Significantly, New Testament scholar D.A. Carson, a staunch conservative, blurbs that the work “needs to be thoughtfully read by straight people, and by gay people, by unbelievers and by Christians” -- and read “with humility.”

The publisher is the book division of InterVarsity Christian Fellowship, long hassled by many colleges because its student officers are expected to uphold Christian tradition, including the limitation of sex to one-man- one-woman marriage. Last year, IVCF reaffirmed that policy for employees, sparking media coverage. (InterVarsity hires those of  “LGBTQI identity” if they support its orthodox stance on sexual morals.)

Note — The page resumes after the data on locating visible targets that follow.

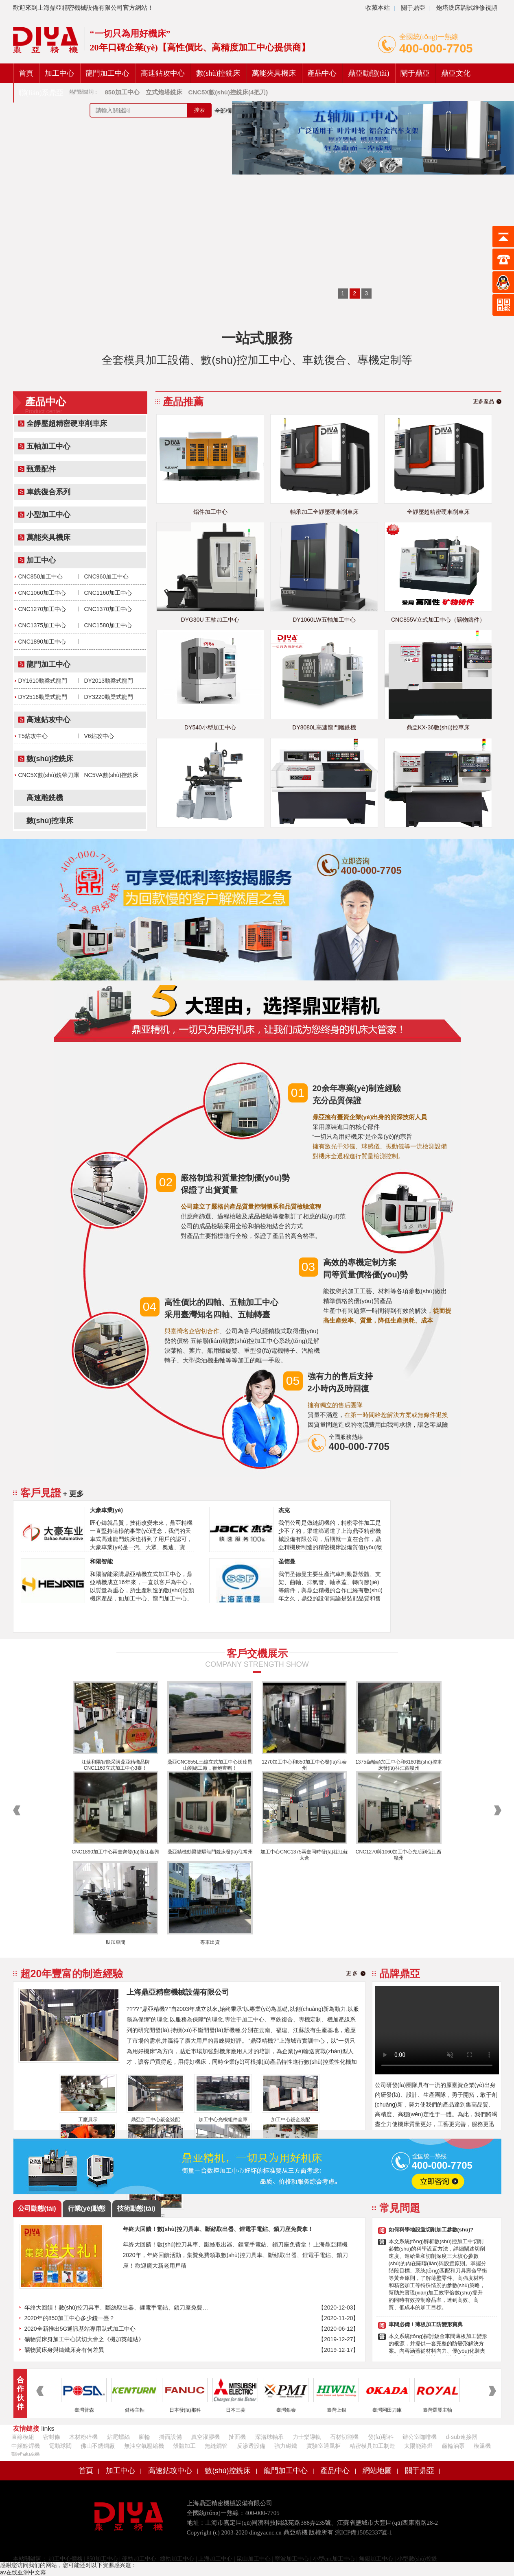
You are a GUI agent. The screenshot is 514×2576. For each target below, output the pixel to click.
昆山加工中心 (253, 2559)
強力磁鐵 (285, 2446)
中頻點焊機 (25, 2446)
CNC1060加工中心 (42, 592)
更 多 (352, 1973)
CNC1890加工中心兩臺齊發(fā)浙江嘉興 (115, 1852)
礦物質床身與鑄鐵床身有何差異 (64, 2350)
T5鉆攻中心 (33, 736)
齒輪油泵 (453, 2446)
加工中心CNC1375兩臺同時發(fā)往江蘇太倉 (304, 1855)
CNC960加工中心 (106, 576)
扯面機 (237, 2437)
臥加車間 (115, 1942)
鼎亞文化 (455, 73)
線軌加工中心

Coles is a church musician and active member of the Christian and Missionary Alliance in State College, Pa. He’s solidly evangelical, thus takes seriously what the Bible teaches, carefully examined the arguments from liberal revisionists but concluded that scripture opposes same-sex marriages and sexual relationships.

What then? Though he has no idea why, since youth he’s been “unable to conjure even the slightest heterosexual desire,” and this is no “choice.” He prayed earnestly. He cried. He “felt dirty, worthless, irredeemable.” After long struggles he “stopped praying to be straight” and doesn’t see how that could ever occur. Thus, he’s concluded that he is “a thing that wasn’t supposed to exist: a single gay Christian.”    

The book is a heartfelt plea to fellow evangelicals to rethink their approach to this, the most divisive issue to face U.S. Protestantism since slavery.